→ **ASSIGNMENT**
For the data below, restate word for word only the lines from the line containing "Image resolution: width=919" through the line containing "Go to previous", both ends included.

→ **EXTRACTED RECORDS**
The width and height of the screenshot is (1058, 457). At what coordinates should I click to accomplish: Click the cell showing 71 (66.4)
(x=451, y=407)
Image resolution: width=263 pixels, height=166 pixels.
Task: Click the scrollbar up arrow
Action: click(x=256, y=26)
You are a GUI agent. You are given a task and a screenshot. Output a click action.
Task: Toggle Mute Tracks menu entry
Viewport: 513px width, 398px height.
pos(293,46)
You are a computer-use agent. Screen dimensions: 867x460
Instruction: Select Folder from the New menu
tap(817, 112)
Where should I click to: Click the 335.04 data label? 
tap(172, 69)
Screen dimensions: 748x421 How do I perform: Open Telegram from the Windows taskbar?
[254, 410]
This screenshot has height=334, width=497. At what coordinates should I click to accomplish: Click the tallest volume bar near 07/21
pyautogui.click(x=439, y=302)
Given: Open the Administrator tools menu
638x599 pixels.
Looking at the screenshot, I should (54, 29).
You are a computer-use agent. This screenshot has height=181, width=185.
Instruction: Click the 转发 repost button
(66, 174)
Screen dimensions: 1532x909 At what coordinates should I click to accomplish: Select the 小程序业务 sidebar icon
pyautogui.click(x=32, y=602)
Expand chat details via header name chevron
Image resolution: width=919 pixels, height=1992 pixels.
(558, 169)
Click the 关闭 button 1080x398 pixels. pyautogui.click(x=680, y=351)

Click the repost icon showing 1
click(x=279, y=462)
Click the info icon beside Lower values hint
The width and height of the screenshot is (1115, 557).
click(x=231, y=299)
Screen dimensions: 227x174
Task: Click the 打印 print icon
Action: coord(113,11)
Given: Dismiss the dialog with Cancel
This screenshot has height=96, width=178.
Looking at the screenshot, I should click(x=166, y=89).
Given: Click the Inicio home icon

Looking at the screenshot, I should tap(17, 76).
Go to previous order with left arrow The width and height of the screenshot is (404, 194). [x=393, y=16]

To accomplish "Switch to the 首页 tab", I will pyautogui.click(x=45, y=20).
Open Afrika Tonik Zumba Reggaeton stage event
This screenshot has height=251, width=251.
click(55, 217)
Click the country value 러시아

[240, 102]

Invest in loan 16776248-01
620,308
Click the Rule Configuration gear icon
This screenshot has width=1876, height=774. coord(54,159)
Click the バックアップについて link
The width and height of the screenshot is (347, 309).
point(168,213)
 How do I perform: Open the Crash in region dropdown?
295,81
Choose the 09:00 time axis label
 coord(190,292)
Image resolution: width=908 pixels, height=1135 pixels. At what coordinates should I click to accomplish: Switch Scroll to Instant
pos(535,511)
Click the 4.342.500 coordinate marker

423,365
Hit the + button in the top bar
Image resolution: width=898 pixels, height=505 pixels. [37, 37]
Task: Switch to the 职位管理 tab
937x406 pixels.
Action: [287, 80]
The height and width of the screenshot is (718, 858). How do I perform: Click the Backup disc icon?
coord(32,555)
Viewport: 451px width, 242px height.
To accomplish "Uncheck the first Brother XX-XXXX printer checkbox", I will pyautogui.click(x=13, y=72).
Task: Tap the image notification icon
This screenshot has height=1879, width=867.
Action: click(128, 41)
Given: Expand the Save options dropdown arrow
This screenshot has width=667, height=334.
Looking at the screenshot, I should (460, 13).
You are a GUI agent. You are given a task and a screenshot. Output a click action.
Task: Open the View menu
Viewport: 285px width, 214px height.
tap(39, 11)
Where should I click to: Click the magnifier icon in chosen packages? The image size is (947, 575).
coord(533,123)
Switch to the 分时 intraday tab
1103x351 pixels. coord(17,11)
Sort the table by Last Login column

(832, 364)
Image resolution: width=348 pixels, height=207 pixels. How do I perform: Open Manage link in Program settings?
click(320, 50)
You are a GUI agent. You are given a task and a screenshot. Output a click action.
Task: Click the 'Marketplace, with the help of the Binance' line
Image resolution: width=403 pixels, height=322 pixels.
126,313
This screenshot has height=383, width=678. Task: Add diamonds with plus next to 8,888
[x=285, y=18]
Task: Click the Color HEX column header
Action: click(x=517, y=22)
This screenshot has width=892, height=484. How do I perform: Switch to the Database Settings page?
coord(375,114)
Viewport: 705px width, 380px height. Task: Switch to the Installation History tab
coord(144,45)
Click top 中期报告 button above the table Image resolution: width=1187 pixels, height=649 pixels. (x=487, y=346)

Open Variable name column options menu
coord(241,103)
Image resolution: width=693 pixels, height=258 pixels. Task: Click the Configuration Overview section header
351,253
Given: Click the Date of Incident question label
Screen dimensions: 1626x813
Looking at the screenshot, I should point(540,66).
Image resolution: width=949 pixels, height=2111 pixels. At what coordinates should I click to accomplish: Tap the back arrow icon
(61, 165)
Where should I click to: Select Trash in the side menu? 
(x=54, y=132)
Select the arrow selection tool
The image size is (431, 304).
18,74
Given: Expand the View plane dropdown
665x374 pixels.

→ **THE COMPLETED TASK**
Image resolution: width=919 pixels, height=1992 pixels.
(558, 169)
Click the 关闭 button 1080x398 pixels. pyautogui.click(x=680, y=351)

Click the repost icon showing 1
click(x=279, y=462)
Click the info icon beside Lower values hint
The width and height of the screenshot is (1115, 557).
click(x=231, y=299)
Screen dimensions: 227x174
Task: Click the 打印 print icon
Action: coord(113,11)
Given: Dismiss the dialog with Cancel
This screenshot has height=96, width=178.
Looking at the screenshot, I should click(x=166, y=89).
Given: Click the Inicio home icon

Looking at the screenshot, I should tap(17, 76).
Go to previous order with left arrow The width and height of the screenshot is (404, 194). [x=393, y=16]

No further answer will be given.